[[ Exercise data, beginning ]]

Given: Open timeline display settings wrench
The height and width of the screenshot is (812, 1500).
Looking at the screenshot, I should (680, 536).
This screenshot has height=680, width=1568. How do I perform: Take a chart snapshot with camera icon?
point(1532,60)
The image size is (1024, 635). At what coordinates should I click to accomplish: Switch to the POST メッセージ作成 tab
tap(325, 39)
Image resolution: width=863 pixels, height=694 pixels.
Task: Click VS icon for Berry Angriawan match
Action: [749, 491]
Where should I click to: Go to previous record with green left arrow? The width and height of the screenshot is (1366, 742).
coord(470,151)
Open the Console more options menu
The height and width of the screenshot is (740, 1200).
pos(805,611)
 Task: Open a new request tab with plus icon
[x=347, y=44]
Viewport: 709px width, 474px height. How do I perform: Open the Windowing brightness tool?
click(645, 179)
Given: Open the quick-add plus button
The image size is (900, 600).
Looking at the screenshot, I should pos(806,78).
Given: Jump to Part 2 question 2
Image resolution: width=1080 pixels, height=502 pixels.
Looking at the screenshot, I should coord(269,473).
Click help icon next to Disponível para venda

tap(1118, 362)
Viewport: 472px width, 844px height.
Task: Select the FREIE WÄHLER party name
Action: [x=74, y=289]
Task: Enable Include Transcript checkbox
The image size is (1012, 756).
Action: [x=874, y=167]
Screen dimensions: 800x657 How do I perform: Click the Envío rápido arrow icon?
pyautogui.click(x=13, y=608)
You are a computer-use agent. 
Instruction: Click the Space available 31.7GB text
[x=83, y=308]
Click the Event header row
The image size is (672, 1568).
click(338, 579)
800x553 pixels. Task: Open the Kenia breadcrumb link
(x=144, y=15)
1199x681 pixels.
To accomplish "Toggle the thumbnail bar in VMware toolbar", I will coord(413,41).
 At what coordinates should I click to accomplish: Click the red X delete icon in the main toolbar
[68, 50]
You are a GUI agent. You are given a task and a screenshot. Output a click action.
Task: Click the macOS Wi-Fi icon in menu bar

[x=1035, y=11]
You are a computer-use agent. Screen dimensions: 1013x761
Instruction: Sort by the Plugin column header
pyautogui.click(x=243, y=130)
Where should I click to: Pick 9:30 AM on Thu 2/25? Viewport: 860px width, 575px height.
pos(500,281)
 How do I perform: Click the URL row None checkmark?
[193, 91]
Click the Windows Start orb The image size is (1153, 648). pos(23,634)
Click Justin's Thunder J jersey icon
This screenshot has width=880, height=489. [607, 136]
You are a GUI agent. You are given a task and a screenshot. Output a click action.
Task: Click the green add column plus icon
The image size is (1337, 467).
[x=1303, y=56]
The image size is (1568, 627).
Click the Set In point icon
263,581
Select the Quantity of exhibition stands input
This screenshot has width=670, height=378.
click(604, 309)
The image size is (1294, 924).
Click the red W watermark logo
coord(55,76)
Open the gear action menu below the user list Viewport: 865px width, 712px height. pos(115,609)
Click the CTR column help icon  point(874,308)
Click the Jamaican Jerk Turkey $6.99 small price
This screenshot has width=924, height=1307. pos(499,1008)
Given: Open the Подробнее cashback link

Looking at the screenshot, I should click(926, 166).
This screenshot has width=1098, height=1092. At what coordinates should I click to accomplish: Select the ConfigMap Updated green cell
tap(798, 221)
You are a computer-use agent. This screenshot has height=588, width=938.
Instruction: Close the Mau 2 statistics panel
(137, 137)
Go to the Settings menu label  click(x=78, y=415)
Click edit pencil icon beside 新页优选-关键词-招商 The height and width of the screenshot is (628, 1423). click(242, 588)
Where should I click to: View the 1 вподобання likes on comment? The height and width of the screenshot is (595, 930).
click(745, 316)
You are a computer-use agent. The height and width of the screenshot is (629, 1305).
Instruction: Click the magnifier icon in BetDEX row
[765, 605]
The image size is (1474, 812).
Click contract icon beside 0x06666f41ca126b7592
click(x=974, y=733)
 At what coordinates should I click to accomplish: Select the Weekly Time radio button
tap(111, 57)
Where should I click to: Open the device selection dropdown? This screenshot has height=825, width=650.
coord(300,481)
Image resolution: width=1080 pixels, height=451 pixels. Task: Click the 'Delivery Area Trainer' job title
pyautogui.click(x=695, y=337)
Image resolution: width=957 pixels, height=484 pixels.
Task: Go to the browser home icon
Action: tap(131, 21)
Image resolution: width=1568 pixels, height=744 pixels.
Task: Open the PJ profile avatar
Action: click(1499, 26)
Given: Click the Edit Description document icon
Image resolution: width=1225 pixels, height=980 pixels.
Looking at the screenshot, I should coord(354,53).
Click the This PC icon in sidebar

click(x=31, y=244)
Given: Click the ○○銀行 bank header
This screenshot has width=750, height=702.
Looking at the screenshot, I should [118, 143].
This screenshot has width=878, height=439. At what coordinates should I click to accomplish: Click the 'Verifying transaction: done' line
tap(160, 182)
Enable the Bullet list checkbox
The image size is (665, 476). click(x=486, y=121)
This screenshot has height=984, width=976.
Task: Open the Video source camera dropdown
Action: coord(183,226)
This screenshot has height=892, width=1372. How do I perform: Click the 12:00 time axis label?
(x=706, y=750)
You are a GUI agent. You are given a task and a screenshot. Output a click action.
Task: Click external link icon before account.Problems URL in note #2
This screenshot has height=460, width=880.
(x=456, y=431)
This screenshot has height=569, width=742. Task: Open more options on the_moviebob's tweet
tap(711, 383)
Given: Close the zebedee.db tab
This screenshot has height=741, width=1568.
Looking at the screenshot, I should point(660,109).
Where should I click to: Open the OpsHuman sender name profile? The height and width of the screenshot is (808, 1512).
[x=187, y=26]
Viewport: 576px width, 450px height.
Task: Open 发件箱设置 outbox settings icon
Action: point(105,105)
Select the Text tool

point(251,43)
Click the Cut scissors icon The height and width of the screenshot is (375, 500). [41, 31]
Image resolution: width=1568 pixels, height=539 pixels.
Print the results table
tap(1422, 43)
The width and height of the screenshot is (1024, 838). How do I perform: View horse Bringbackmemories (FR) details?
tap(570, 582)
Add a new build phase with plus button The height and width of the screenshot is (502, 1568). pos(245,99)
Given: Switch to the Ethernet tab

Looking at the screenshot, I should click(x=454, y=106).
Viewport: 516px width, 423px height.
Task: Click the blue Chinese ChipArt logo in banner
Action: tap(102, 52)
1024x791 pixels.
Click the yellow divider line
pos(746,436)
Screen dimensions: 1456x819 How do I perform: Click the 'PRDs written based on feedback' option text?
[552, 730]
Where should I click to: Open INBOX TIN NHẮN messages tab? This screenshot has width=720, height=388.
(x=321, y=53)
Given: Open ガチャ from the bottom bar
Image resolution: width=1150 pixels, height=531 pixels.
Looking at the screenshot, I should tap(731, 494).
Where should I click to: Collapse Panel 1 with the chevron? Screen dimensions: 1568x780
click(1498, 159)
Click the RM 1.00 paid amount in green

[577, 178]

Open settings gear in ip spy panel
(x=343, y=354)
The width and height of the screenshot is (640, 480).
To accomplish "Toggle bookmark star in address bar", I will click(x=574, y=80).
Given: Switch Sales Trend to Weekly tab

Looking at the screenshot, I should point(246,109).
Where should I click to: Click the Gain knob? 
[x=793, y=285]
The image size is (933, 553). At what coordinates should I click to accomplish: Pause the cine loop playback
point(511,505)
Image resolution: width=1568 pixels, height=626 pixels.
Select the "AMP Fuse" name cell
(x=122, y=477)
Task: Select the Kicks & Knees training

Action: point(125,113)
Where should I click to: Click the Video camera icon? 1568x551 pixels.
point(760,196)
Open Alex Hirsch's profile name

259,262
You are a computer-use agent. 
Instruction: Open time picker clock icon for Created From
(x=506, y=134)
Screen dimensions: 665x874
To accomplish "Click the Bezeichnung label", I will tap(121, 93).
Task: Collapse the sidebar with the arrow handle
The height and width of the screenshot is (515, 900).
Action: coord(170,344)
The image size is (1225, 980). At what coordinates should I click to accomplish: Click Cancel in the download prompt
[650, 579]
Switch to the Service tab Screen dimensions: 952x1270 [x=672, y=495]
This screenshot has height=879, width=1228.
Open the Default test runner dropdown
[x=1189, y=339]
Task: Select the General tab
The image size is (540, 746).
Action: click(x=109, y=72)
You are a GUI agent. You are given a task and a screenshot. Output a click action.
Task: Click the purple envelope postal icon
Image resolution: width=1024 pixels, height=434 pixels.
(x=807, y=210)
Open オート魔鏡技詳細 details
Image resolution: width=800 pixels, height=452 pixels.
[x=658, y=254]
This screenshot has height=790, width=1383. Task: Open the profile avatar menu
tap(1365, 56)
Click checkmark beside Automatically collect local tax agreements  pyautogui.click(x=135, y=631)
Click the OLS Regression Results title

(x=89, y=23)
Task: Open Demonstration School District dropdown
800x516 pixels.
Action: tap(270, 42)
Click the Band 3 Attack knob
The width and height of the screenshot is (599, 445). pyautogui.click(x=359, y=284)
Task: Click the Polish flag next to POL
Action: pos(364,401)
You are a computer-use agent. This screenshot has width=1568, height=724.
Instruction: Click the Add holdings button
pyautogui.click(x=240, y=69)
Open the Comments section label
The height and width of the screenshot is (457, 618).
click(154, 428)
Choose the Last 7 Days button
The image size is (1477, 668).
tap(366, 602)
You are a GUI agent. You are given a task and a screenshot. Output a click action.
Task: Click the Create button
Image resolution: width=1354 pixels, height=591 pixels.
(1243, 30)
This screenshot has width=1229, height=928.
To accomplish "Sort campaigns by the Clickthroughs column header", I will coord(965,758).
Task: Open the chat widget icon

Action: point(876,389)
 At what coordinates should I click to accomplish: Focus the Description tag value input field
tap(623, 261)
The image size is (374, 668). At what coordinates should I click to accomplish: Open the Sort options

[[ Exercise data, end ]]

◆ Activity
The expected answer is an exact copy of the lines above, beginning at the line with "Viewport: 709px width, 474px" and ending at the line with "The image size is (1294, 924).", with both ends in.

◆ Answer to this exercise
Viewport: 709px width, 474px height. How do I perform: Open the Windowing brightness tool?
click(645, 179)
Given: Open the quick-add plus button
The image size is (900, 600).
Looking at the screenshot, I should pos(806,78).
Given: Jump to Part 2 question 2
Image resolution: width=1080 pixels, height=502 pixels.
Looking at the screenshot, I should coord(269,473).
Click help icon next to Disponível para venda

tap(1118, 362)
Viewport: 472px width, 844px height.
Task: Select the FREIE WÄHLER party name
Action: [x=74, y=289]
Task: Enable Include Transcript checkbox
The image size is (1012, 756).
Action: [x=874, y=167]
Screen dimensions: 800x657 How do I perform: Click the Envío rápido arrow icon?
pyautogui.click(x=13, y=608)
You are a computer-use agent. 
Instruction: Click the Space available 31.7GB text
[x=83, y=308]
Click the Event header row
The image size is (672, 1568).
click(338, 579)
800x553 pixels. Task: Open the Kenia breadcrumb link
(x=144, y=15)
1199x681 pixels.
To accomplish "Toggle the thumbnail bar in VMware toolbar", I will coord(413,41).
 At what coordinates should I click to accomplish: Click the red X delete icon in the main toolbar
[68, 50]
You are a GUI agent. You are given a task and a screenshot. Output a click action.
Task: Click the macOS Wi-Fi icon in menu bar

[x=1035, y=11]
You are a computer-use agent. Screen dimensions: 1013x761
Instruction: Sort by the Plugin column header
pyautogui.click(x=243, y=130)
Where should I click to: Pick 9:30 AM on Thu 2/25? Viewport: 860px width, 575px height.
pos(500,281)
 How do I perform: Click the URL row None checkmark?
[193, 91]
Click the Windows Start orb The image size is (1153, 648). pos(23,634)
Click Justin's Thunder J jersey icon
This screenshot has width=880, height=489. [607, 136]
You are a GUI agent. You are given a task and a screenshot. Output a click action.
Task: Click the green add column plus icon
The image size is (1337, 467).
[x=1303, y=56]
The image size is (1568, 627).
Click the Set In point icon
263,581
Select the Quantity of exhibition stands input
This screenshot has width=670, height=378.
click(604, 309)
The image size is (1294, 924).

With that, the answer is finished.